Data entries:

---

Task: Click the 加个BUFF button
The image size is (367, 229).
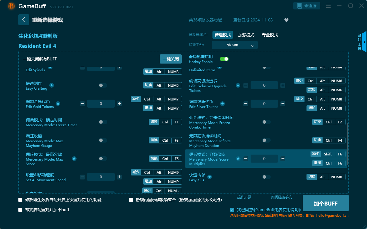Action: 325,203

---

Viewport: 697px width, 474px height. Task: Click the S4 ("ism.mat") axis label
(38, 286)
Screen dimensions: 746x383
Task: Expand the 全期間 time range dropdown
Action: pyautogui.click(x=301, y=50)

---

What is expected: Copy the listing word for word, starting with the line that contains "Task: Click the 加个BUFF button" and continuing through the line that contains "Action: 325,203". Leave the pictures out of your copy.

Solution for this exercise:
Task: Click the 加个BUFF button
The image size is (367, 229).
Action: 325,203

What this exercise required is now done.